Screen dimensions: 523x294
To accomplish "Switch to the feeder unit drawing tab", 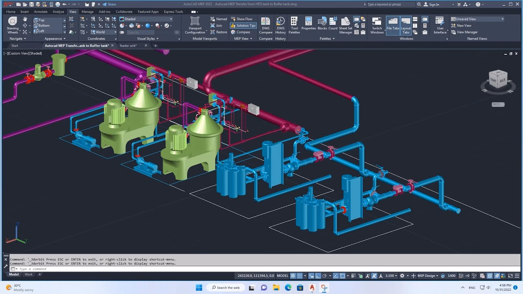I will coord(129,45).
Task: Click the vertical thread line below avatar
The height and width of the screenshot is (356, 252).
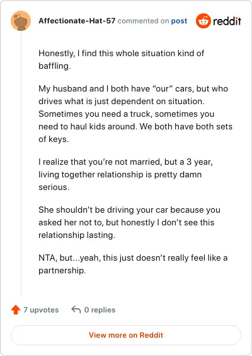Action: pyautogui.click(x=21, y=163)
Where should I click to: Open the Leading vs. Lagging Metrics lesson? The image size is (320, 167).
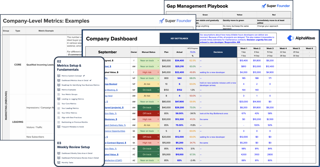click(x=73, y=99)
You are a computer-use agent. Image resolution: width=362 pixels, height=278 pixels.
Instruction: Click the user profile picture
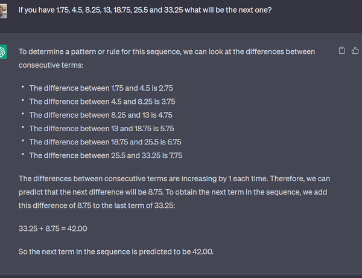[x=3, y=11]
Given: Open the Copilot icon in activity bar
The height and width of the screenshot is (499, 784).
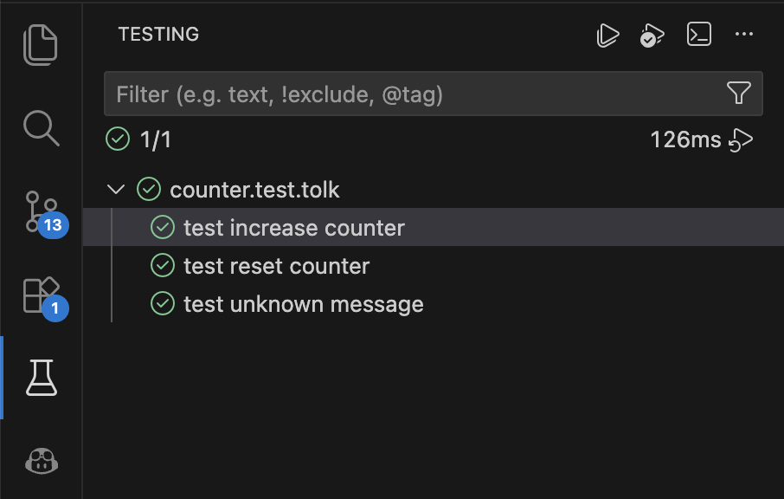Looking at the screenshot, I should pyautogui.click(x=41, y=460).
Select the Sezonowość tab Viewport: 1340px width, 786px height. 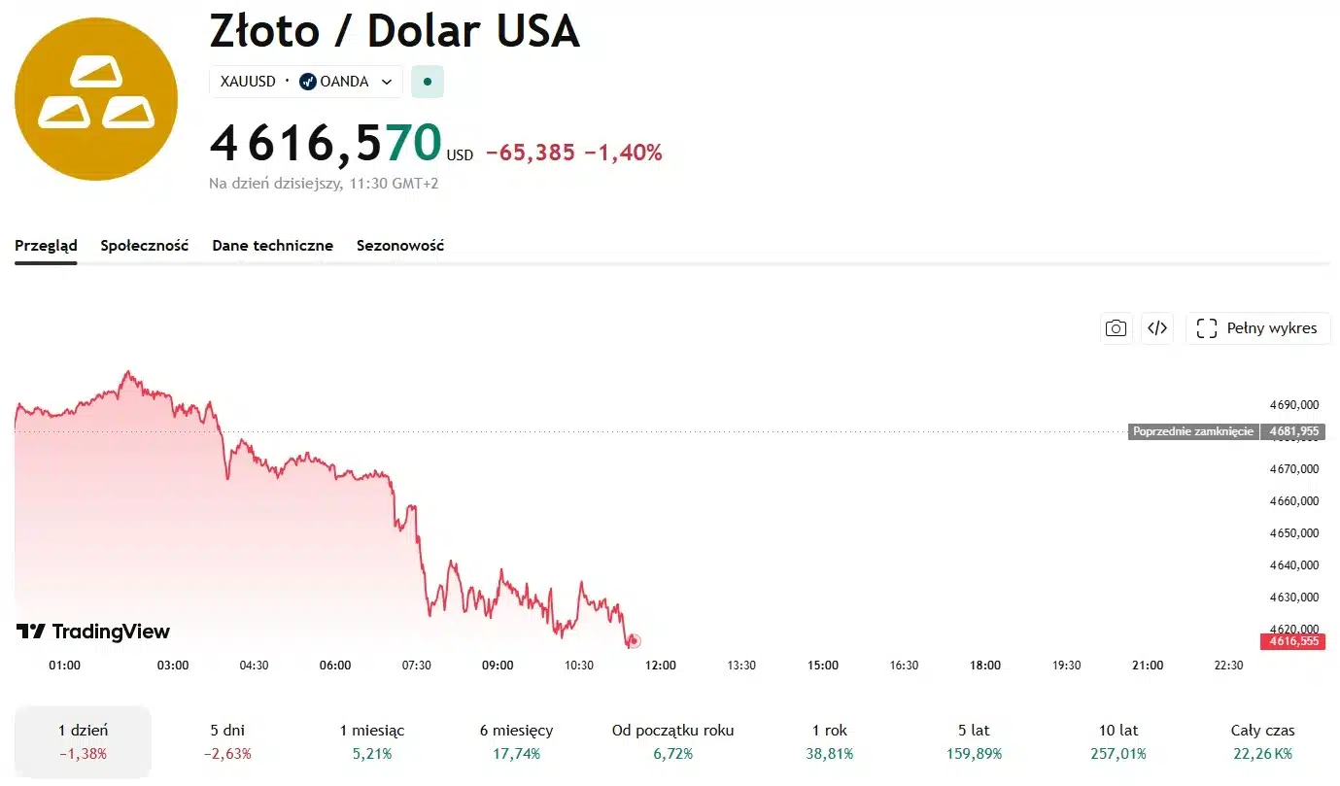tap(400, 246)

_Work required_: The data above holds the lines to copy: start at the one with "Task: Click the", stop at the one with "You are a computer-use", include both, copy them exactly without pictures, and copy nothing else.

_Expected output_:
Task: Click the vertical thread line below avatar
The height and width of the screenshot is (356, 252).
Action: pyautogui.click(x=21, y=163)
Where should I click to: Open the Leading vs. Lagging Metrics lesson? The image size is (320, 167).
click(x=73, y=99)
You are a computer-use agent. Image resolution: width=362 pixels, height=278 pixels.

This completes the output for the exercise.